INSTRUCTIONS TO FOLLOW – Word for word, reproduce every line of the data.

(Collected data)
──────

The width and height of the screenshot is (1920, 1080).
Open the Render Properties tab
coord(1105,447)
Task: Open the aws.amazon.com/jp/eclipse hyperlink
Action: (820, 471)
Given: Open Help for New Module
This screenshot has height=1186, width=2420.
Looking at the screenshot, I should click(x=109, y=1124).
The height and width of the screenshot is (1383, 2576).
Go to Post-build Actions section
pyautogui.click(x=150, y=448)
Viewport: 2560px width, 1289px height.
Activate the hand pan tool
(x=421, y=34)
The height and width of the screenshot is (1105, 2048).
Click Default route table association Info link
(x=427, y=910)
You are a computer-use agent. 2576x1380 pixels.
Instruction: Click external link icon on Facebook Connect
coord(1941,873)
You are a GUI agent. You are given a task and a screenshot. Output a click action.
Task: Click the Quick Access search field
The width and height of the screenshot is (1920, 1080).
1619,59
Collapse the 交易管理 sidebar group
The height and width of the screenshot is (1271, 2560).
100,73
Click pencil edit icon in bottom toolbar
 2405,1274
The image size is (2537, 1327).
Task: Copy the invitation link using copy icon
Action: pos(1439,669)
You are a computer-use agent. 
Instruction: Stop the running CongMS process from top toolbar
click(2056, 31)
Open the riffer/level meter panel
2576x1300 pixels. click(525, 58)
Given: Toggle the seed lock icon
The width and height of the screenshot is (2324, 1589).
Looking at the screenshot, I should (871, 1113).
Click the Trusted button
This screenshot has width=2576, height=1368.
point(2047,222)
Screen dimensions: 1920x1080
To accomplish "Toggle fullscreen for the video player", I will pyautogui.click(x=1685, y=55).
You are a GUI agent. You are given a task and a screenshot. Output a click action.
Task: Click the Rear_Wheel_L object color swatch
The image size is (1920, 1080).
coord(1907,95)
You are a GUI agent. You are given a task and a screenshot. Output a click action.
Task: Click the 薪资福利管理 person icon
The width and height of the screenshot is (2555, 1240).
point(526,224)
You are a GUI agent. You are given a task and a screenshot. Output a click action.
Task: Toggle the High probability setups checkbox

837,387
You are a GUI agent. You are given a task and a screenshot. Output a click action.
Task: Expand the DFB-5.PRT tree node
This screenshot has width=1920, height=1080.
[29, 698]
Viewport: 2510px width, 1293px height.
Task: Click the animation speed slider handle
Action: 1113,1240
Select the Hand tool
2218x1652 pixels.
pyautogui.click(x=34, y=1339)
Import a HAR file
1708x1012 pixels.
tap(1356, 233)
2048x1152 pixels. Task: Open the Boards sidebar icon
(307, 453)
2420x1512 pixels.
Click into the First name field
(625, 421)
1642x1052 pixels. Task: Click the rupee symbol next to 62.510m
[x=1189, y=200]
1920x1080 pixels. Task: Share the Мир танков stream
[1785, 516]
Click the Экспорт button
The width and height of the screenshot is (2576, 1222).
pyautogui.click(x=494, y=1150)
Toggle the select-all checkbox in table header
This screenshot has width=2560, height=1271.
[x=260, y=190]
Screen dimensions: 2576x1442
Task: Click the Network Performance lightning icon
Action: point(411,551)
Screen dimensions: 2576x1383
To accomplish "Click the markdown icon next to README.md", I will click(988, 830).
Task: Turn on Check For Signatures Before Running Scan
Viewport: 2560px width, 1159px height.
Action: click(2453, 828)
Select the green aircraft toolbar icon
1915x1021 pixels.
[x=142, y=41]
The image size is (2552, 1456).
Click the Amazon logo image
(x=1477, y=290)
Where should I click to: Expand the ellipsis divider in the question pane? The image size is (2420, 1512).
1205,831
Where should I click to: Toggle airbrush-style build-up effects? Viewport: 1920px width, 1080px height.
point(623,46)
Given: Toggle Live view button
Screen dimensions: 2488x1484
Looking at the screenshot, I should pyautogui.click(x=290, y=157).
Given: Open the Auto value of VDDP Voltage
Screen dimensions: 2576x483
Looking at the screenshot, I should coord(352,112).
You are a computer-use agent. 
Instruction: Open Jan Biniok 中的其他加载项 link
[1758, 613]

──────

ANSWER FOR THIS EXERCISE –
The width and height of the screenshot is (1920, 1080).
Open the Render Properties tab
coord(1105,447)
Task: Open the aws.amazon.com/jp/eclipse hyperlink
Action: (820, 471)
Given: Open Help for New Module
This screenshot has height=1186, width=2420.
Looking at the screenshot, I should click(x=109, y=1124).
The height and width of the screenshot is (1383, 2576).
Go to Post-build Actions section
pyautogui.click(x=150, y=448)
Viewport: 2560px width, 1289px height.
Activate the hand pan tool
(x=421, y=34)
The height and width of the screenshot is (1105, 2048).
Click Default route table association Info link
(x=427, y=910)
You are a computer-use agent. 2576x1380 pixels.
Instruction: Click external link icon on Facebook Connect
coord(1941,873)
You are a GUI agent. You are given a task and a screenshot. Output a click action.
Task: Click the Quick Access search field
The width and height of the screenshot is (1920, 1080).
1619,59
Collapse the 交易管理 sidebar group
The height and width of the screenshot is (1271, 2560).
100,73
Click pencil edit icon in bottom toolbar
 2405,1274
The image size is (2537, 1327).
Task: Copy the invitation link using copy icon
Action: pos(1439,669)
You are a computer-use agent. 
Instruction: Stop the running CongMS process from top toolbar
click(2056, 31)
Open the riffer/level meter panel
2576x1300 pixels. click(525, 58)
Given: Toggle the seed lock icon
The width and height of the screenshot is (2324, 1589).
Looking at the screenshot, I should (871, 1113).
Click the Trusted button
This screenshot has width=2576, height=1368.
point(2047,222)
Screen dimensions: 1920x1080
To accomplish "Toggle fullscreen for the video player", I will pyautogui.click(x=1685, y=55).
You are a GUI agent. You are given a task and a screenshot. Output a click action.
Task: Click the Rear_Wheel_L object color swatch
The image size is (1920, 1080).
coord(1907,95)
You are a GUI agent. You are given a task and a screenshot. Output a click action.
Task: Click the 薪资福利管理 person icon
The width and height of the screenshot is (2555, 1240).
point(526,224)
You are a GUI agent. You are given a task and a screenshot. Output a click action.
Task: Toggle the High probability setups checkbox

837,387
You are a GUI agent. You are given a task and a screenshot. Output a click action.
Task: Expand the DFB-5.PRT tree node
This screenshot has width=1920, height=1080.
[29, 698]
Viewport: 2510px width, 1293px height.
Task: Click the animation speed slider handle
Action: 1113,1240
Select the Hand tool
2218x1652 pixels.
pyautogui.click(x=34, y=1339)
Import a HAR file
1708x1012 pixels.
tap(1356, 233)
2048x1152 pixels. Task: Open the Boards sidebar icon
(307, 453)
2420x1512 pixels.
Click into the First name field
(625, 421)
1642x1052 pixels. Task: Click the rupee symbol next to 62.510m
[x=1189, y=200]
1920x1080 pixels. Task: Share the Мир танков stream
[1785, 516]
Click the Экспорт button
The width and height of the screenshot is (2576, 1222).
pyautogui.click(x=494, y=1150)
Toggle the select-all checkbox in table header
This screenshot has width=2560, height=1271.
[x=260, y=190]
Screen dimensions: 2576x1442
Task: Click the Network Performance lightning icon
Action: point(411,551)
Screen dimensions: 2576x1383
To accomplish "Click the markdown icon next to README.md", I will click(988, 830).
Task: Turn on Check For Signatures Before Running Scan
Viewport: 2560px width, 1159px height.
Action: click(2453, 828)
Select the green aircraft toolbar icon
1915x1021 pixels.
[x=142, y=41]
The image size is (2552, 1456).
Click the Amazon logo image
(x=1477, y=290)
Where should I click to: Expand the ellipsis divider in the question pane? The image size is (2420, 1512).
1205,831
Where should I click to: Toggle airbrush-style build-up effects? Viewport: 1920px width, 1080px height.
point(623,46)
Given: Toggle Live view button
Screen dimensions: 2488x1484
Looking at the screenshot, I should pyautogui.click(x=290, y=157).
Given: Open the Auto value of VDDP Voltage
Screen dimensions: 2576x483
Looking at the screenshot, I should coord(352,112).
You are a computer-use agent. 
Instruction: Open Jan Biniok 中的其他加载项 link
[1758, 613]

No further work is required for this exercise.